So quiet quitting is a new name for an old behavior. These employees are asking themselves whether their work environment is a place where people want to go the extra mile. What makes the difference for those who view work as a day prison and others who feel that it gives them meaning and purpose?


Quiet quitting is usually less about an employee’s willingness to work harder and more creatively and more about a manager’s ability to build a relationship with their employees where they are not counting the minutes until quitting time.


Many people at some point, have worked for a manager who moved them toward quiet quitting. This comes from feelings of being undervalued and unappreciated. It is possible that these managers were biased, or they engaged in behavior that was inappropriate. Employees lack of motivation is usually a reaction to the actions of their manager.


Quiet quitting does not exist when employees work for a leader for whom they have a strong desire to do everything possible to accomplish goals and objectives. Working late or starting early is not resented because this manager inspired them.

If managers are experiencing this among multiple employees, an excellent question to ask is whether this is a problem with my direct reports, or a problem with me and my leadership abilities?

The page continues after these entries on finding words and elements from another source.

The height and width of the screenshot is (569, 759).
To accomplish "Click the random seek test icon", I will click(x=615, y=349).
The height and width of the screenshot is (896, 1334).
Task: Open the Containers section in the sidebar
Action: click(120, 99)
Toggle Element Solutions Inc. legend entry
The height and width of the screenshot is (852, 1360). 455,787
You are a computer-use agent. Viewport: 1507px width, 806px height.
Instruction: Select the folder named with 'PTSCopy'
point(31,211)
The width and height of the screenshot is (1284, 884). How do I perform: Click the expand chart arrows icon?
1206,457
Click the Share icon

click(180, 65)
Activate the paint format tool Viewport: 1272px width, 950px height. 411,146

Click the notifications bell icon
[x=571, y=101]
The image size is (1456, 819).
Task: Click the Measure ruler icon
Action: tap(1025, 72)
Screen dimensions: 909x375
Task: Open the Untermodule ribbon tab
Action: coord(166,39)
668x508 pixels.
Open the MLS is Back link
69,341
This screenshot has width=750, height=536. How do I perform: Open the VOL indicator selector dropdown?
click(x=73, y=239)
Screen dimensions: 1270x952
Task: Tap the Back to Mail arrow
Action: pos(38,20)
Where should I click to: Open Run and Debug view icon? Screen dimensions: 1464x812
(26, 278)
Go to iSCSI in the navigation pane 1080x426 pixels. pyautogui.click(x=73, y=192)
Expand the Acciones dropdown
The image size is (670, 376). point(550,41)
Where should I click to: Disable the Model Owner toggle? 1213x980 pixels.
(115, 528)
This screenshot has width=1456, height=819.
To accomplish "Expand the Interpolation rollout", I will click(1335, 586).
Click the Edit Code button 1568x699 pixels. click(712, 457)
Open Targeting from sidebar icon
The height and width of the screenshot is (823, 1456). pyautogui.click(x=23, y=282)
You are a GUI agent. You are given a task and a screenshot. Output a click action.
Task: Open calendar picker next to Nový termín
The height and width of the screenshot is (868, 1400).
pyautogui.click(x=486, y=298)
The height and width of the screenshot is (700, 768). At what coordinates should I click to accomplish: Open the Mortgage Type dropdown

Of course, if this reaction of quiet quitting is manifested in only one of your direct reports, that may not be your fault. Managers should take a hard look at their approach toward getting results with their team members. When asking direct reports for increased productivity, do you go out of your way to make sure that your team members feel valued? Open and honest dialogue with colleagues about their expectations goes a long way.


The most important factor is trust. The number one behavior that helped productivity was trust. When direct reports trusted their leader, they also assumed that the manager cared about them and was concerned about their wellbeing.


Trust is linked to three behaviors. First, having positive relationships with all of your direct reports. Looking forward to connecting and enjoying talking to them.

The second element of trust is consistency. Leaders need to deliver on what they promise.


The third element that builds trust is expertise. Are you out of date on any aspects of your work? Do others trust your opinions and advice?


Building a trusting relationship with all of your direct reports will make quiet quitting disappear significantly.


It is easy to place the blame for quiet quitting on lazy or unmotivated workers. However, recognize that individuals want to give their energy, creativity, time and enthusiasm to the organizations and leaders that deserve it.


It is important that during this time of tremendous transition we recognize the good and address the bad. Not all quiet quitting lies at the fault of the manager. Managing performance especially with remote work taking over, is critical. Supervisors were given other tasks so that they could neither monitor nor engage and manage carefully. Performance management in some cases has all been forgotten. Remote work gave employees more control over their time and cut down on micro-management. The downside of that is that it takes more effort and attention for supervisors to manage people who are physically distant. The gap creates disengagement. Supervisors and managers need to be consistent with conversation and contact and be direct with expected goals and objectives.

Going forward we must get better at managing performance which includes engaging and supporting employees but also holding them accountable for their performance.